Bereits Ende der 80er Jahre hatte er erstmals die Idee, die chemischen Eigenschaften der beobachteten Moleküle so zu verändern, dass sie unter dem Mikroskop sichtbar werden. Die Grundlagen dazu beziehungsweise zur STED-Mikroskopie entwickelte er während seines Aufenthalts an der Universität Turku in Finnland: Wie bei der konventionellen Fluoreszenzmikroskopie, bei der Fluoreszenzfarbstoffe mit Licht einer Wellenlänge angeregt werden und damit selbst Licht abstrahlen, werden auch bei der STED-Mikroskopie die Strukturen mit einem Laser angeregt. Allerdings regt bei diesem Verfahren noch ein zweiter Laser in Form eines Donuts Moleküle wieder ab, die sich nicht im Zentrum des Anregungsbereichs des ersten Lasers befinden. Dadurch entsteht ein räumlich eingeschränkter Bereich fluoreszierender Moleküle, der kleiner ist als 200 Nm.

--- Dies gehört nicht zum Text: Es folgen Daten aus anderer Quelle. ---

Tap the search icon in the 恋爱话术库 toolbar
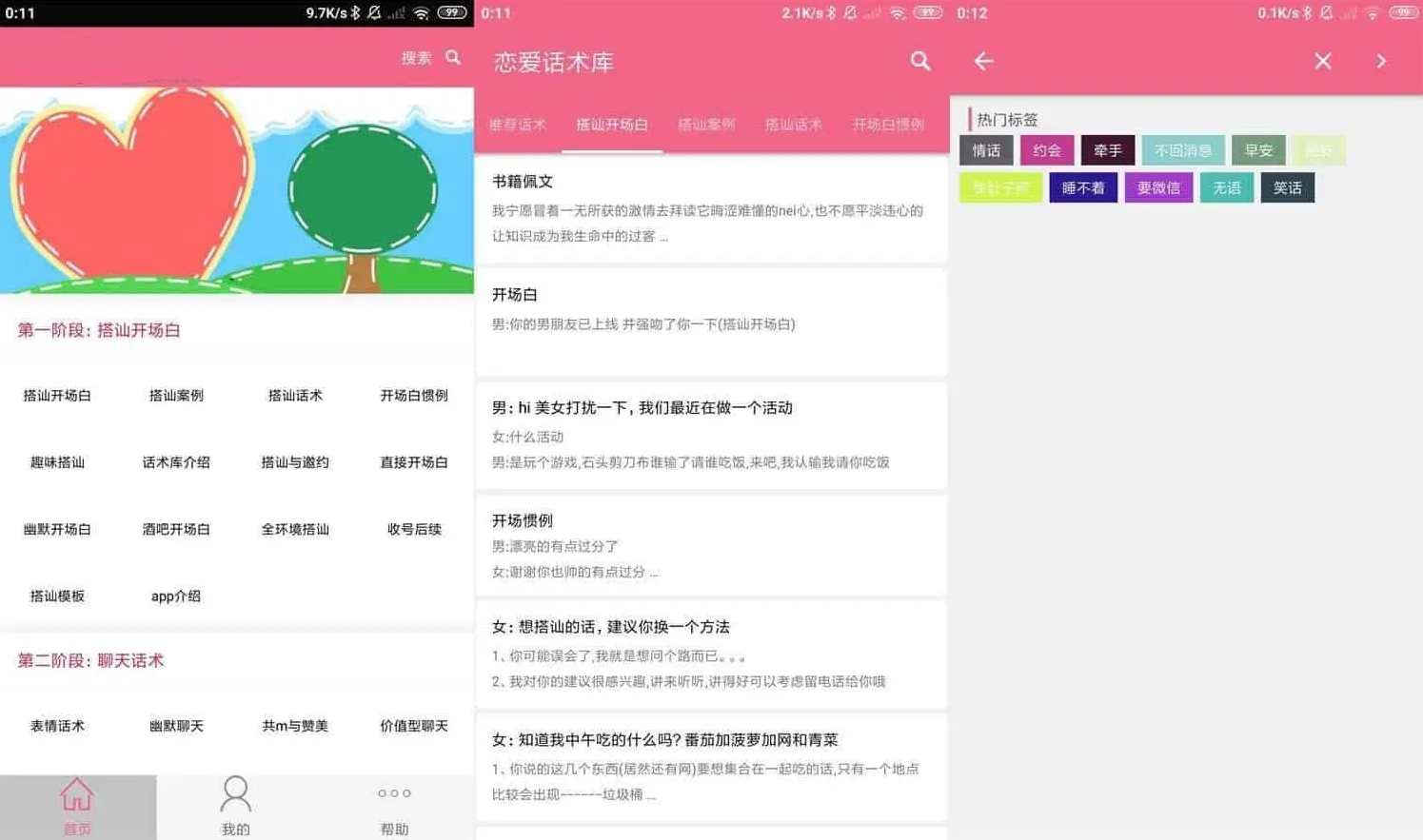Viewport: 1423px width, 840px height. [919, 61]
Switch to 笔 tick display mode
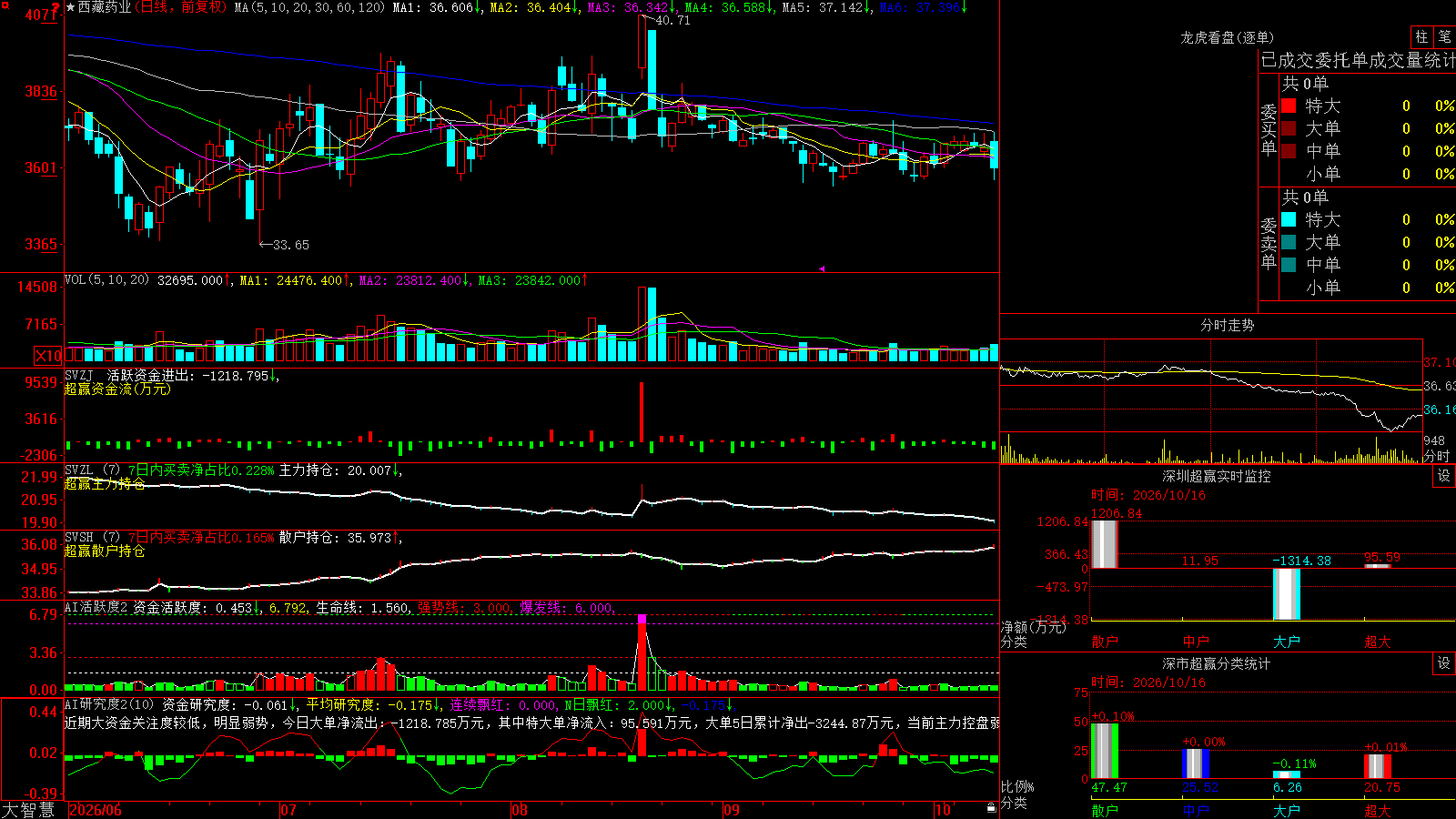Screen dimensions: 1456x819 (x=1444, y=36)
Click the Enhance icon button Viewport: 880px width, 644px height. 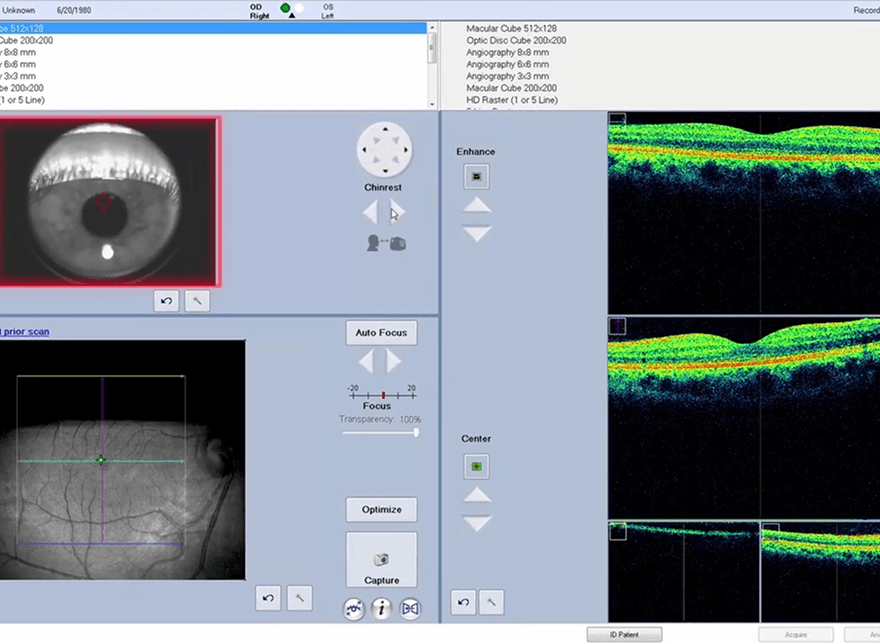tap(477, 177)
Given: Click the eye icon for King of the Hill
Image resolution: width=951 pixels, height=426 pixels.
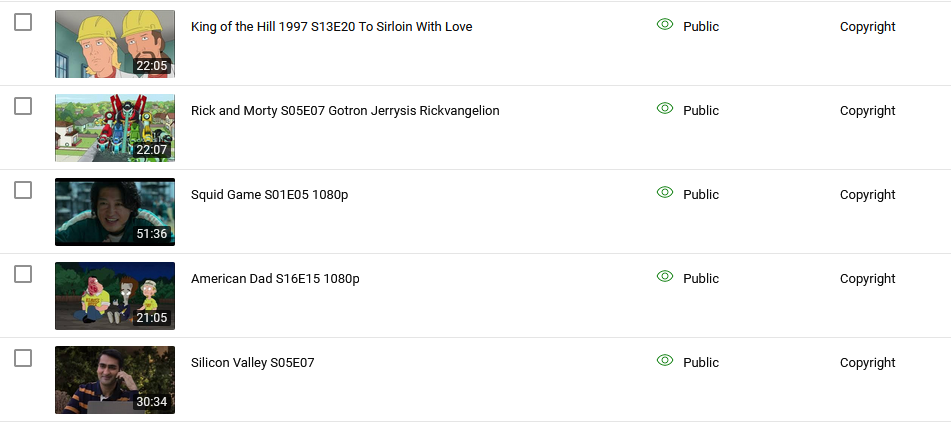Looking at the screenshot, I should pos(665,24).
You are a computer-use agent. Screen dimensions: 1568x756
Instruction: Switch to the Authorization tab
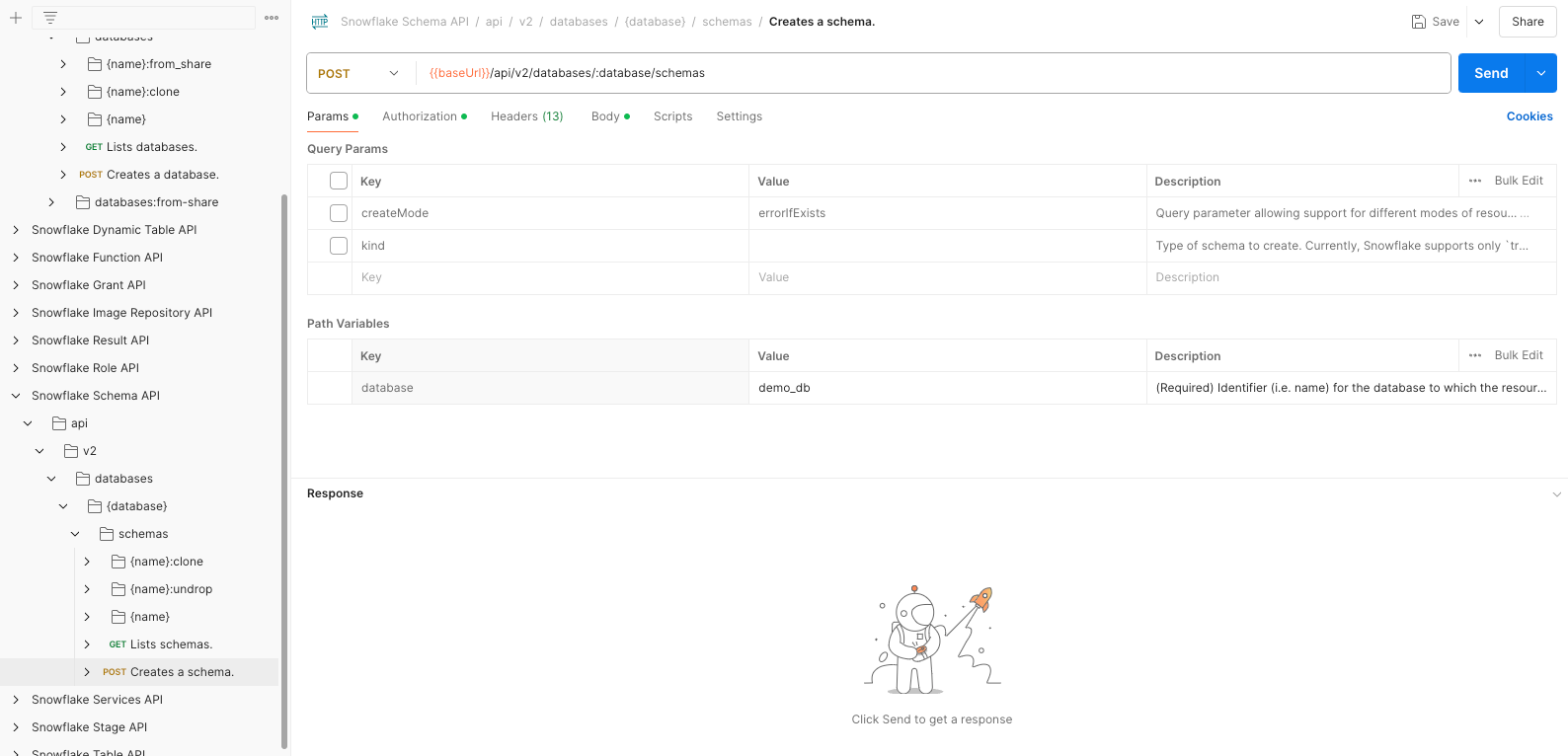[424, 116]
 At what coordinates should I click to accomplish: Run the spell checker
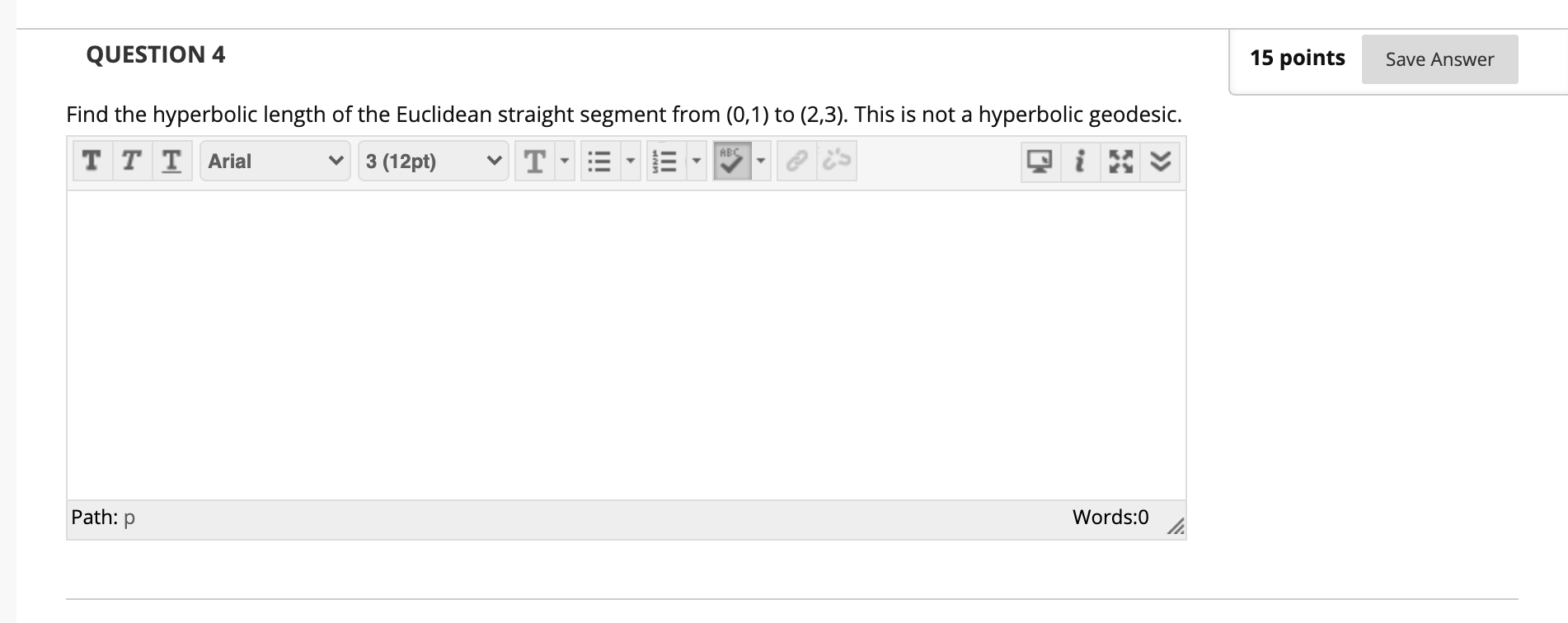732,161
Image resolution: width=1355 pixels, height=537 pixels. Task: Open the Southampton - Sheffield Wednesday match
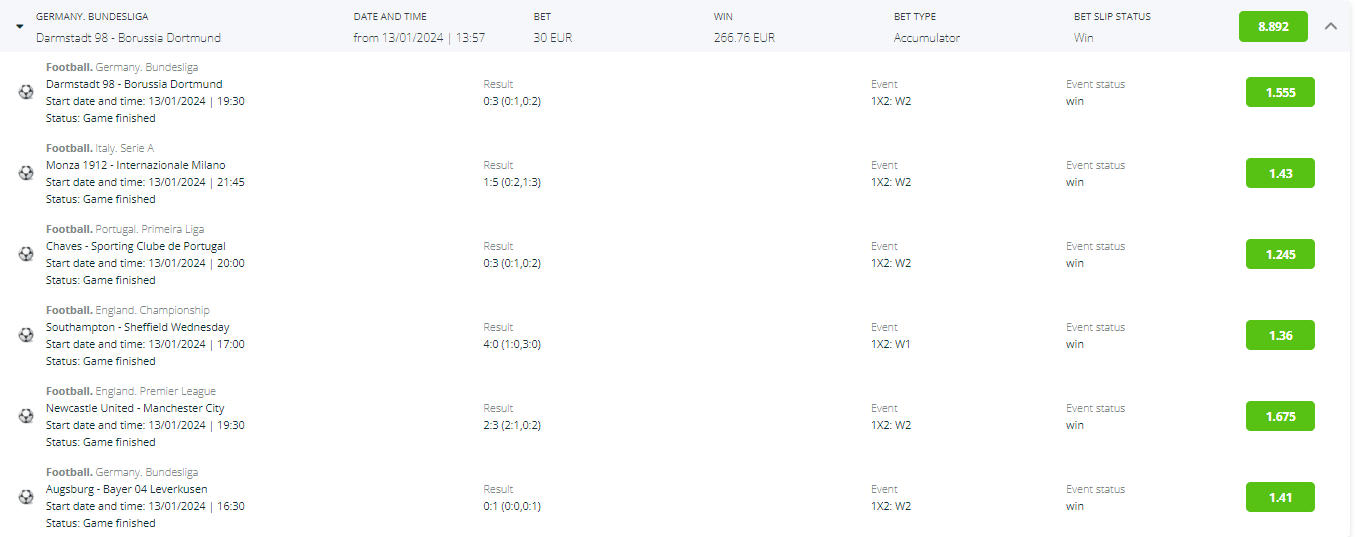(x=138, y=327)
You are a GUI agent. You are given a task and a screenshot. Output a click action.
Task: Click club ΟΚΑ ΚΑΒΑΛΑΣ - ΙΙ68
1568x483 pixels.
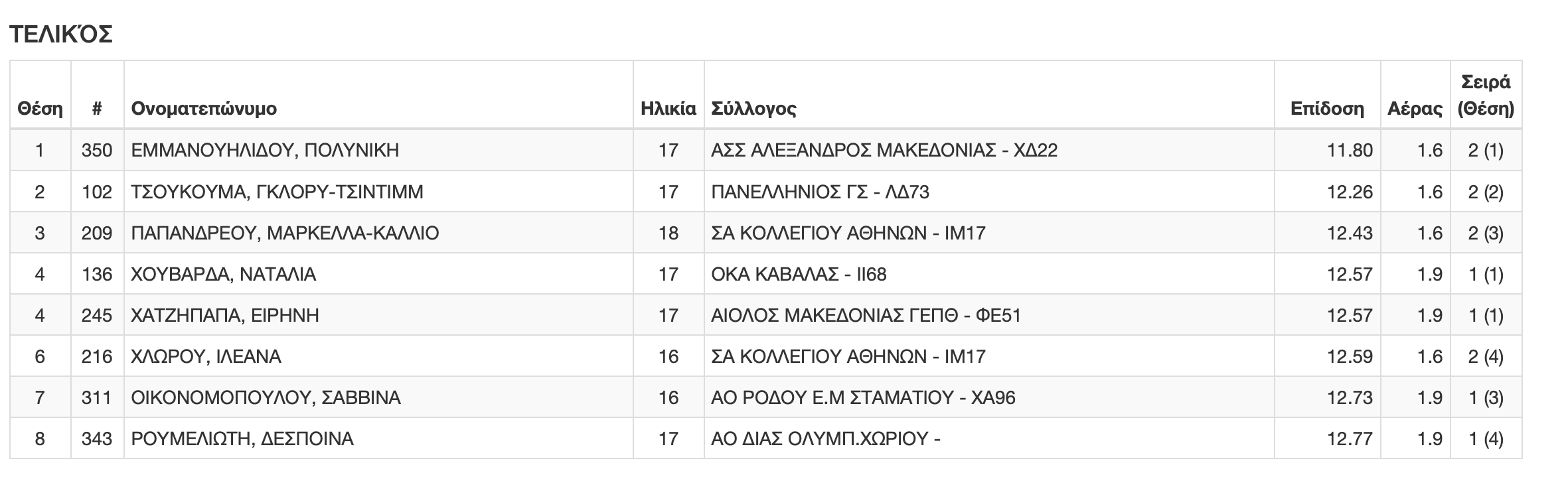[x=799, y=274]
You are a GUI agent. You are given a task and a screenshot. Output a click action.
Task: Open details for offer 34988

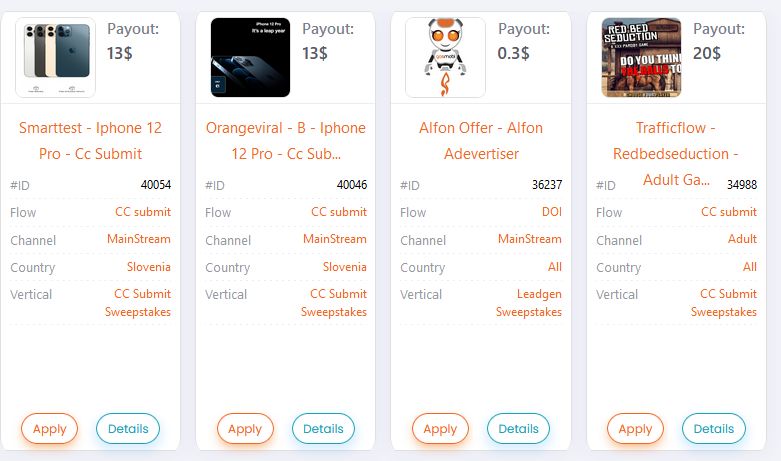point(714,429)
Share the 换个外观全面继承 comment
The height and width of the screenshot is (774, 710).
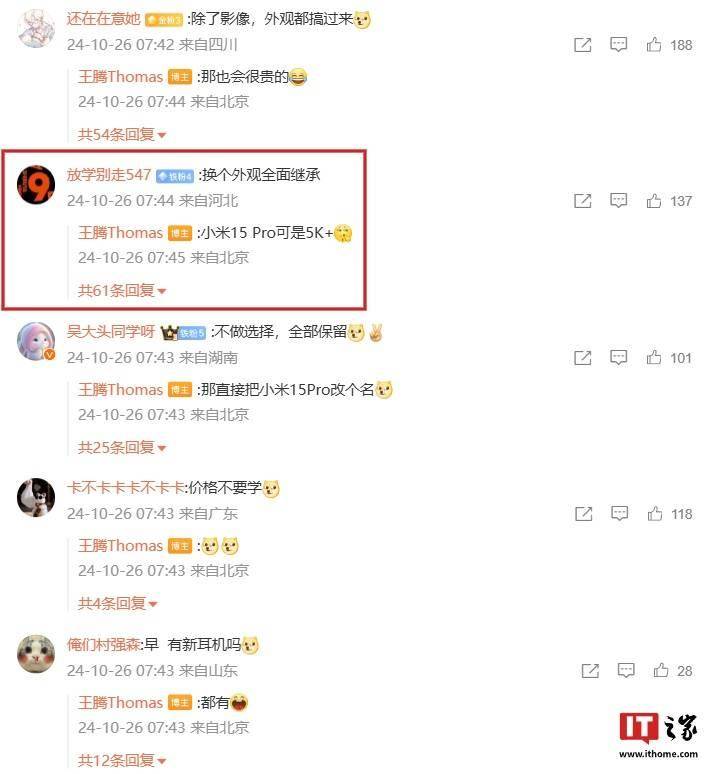pos(583,201)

Medizinischer Vorteil bei Alzheimer & Co.

Es findet eine optische Trennung der Moleküle in Form eines „An-und-Aus-Spiels“ statt, das durch die Trennschärfe die Auflösung unter der Beugungsgrenze ermöglicht. Da im Gegensatz zu den bisherigen Mikroskopie-Verfahren keine Präparation der Probe im Vorhinein nötig ist, lassen sich mit dieser Variante auch lebende Zellen beobachten. Damit sind auch einige Herausforderungen innerhalb der Medizin überwunden worden: Dank der Nanoskopie können nun Moleküle beim Ausbilden von Synapsen im Gehirn beobachtet sowie Proteinansammlungen, die neurologische Erkrankungen wie Alzheimer, Parkinson oder Chorea Huntington verursachen, erkennbar gemacht werden.